CHALLENGE: Could you copy out the lines of the records below without any changes, starting at the line containing "I will pos(664,430)." and ending at the line containing "click(645, 63)"?

Collected data entries
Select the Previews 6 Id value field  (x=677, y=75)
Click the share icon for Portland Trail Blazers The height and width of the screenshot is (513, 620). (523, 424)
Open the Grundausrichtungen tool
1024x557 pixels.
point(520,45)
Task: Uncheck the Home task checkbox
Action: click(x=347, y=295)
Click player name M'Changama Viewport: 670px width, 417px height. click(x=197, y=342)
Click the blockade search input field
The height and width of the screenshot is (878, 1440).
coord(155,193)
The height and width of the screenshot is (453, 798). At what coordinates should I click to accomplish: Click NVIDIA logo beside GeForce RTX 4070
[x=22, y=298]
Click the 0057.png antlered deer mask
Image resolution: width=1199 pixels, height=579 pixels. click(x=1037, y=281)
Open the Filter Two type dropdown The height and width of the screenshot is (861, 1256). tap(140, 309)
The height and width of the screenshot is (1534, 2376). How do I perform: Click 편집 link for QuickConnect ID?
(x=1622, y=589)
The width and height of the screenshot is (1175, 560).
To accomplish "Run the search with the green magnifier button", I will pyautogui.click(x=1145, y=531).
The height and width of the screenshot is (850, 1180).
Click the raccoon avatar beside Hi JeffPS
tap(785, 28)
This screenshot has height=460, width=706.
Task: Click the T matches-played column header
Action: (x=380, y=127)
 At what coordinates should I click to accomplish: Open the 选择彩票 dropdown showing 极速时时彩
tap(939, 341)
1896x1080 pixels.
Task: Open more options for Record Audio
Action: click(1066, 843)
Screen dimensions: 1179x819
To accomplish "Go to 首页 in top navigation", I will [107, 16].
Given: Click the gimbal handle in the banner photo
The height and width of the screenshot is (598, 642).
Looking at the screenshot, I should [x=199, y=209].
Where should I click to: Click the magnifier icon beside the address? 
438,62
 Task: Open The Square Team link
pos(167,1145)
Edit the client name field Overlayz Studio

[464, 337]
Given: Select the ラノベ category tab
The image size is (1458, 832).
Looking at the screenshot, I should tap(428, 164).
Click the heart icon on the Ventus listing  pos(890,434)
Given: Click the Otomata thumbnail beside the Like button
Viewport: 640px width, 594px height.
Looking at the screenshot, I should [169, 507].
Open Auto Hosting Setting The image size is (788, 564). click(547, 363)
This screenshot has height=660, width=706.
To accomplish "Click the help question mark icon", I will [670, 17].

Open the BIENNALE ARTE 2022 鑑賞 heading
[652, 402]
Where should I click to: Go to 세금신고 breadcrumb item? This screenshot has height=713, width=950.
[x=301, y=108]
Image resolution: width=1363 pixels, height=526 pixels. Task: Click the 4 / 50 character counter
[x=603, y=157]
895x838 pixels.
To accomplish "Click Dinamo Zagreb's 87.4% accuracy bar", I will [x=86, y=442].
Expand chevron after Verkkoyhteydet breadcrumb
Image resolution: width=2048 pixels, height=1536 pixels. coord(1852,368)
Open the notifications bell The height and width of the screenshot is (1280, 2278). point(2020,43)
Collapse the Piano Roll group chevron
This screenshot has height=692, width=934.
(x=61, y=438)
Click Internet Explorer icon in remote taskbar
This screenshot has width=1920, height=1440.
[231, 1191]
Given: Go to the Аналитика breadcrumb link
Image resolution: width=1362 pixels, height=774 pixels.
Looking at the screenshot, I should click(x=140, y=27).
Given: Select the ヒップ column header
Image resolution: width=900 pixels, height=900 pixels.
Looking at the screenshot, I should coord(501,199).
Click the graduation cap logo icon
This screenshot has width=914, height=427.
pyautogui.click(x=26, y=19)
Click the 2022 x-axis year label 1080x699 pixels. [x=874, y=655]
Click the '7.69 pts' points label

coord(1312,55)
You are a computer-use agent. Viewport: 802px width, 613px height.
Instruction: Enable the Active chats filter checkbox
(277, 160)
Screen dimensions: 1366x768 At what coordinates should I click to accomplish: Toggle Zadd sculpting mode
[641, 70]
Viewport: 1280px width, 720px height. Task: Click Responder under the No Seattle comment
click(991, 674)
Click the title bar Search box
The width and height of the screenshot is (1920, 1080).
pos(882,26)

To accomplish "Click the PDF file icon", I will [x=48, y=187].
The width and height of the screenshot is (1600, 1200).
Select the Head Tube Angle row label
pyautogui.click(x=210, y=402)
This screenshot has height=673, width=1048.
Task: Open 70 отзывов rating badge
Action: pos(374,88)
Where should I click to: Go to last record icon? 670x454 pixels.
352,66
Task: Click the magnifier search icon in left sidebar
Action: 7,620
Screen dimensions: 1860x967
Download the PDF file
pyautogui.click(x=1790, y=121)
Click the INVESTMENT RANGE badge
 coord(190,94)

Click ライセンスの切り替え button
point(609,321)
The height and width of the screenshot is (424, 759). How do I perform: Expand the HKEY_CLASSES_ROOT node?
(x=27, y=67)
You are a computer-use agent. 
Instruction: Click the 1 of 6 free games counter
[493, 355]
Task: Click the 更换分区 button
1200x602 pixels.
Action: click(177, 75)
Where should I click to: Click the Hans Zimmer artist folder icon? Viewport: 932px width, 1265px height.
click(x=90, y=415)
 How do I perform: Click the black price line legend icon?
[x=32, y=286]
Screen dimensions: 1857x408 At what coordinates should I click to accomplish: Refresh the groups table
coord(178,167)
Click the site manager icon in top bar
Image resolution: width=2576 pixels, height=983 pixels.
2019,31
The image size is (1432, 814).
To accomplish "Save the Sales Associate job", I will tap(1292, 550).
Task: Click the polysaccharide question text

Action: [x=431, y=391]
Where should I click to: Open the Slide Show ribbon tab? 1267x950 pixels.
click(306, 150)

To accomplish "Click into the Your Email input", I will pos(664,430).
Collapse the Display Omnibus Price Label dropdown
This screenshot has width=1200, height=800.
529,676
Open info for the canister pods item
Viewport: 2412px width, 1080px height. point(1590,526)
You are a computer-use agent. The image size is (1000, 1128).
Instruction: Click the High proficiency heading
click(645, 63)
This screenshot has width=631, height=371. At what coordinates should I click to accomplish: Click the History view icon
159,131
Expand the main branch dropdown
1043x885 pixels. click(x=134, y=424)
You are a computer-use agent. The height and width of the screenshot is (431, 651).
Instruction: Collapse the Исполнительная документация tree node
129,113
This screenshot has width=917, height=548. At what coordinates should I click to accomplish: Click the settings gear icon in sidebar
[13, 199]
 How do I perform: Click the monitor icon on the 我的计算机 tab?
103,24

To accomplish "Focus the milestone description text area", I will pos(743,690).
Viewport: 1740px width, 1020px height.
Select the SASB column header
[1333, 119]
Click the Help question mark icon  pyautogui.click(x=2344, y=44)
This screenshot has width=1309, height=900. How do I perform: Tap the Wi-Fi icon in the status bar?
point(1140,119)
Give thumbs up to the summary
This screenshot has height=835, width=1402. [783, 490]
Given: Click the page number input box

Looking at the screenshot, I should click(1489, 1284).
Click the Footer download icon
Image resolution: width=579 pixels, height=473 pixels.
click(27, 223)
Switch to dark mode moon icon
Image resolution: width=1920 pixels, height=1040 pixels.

REPLY TO THE TASK:
To accomplish "Click into the Your Email input", I will pos(664,430).
Collapse the Display Omnibus Price Label dropdown
This screenshot has width=1200, height=800.
529,676
Open info for the canister pods item
Viewport: 2412px width, 1080px height. point(1590,526)
You are a computer-use agent. The image size is (1000, 1128).
Instruction: Click the High proficiency heading
click(645, 63)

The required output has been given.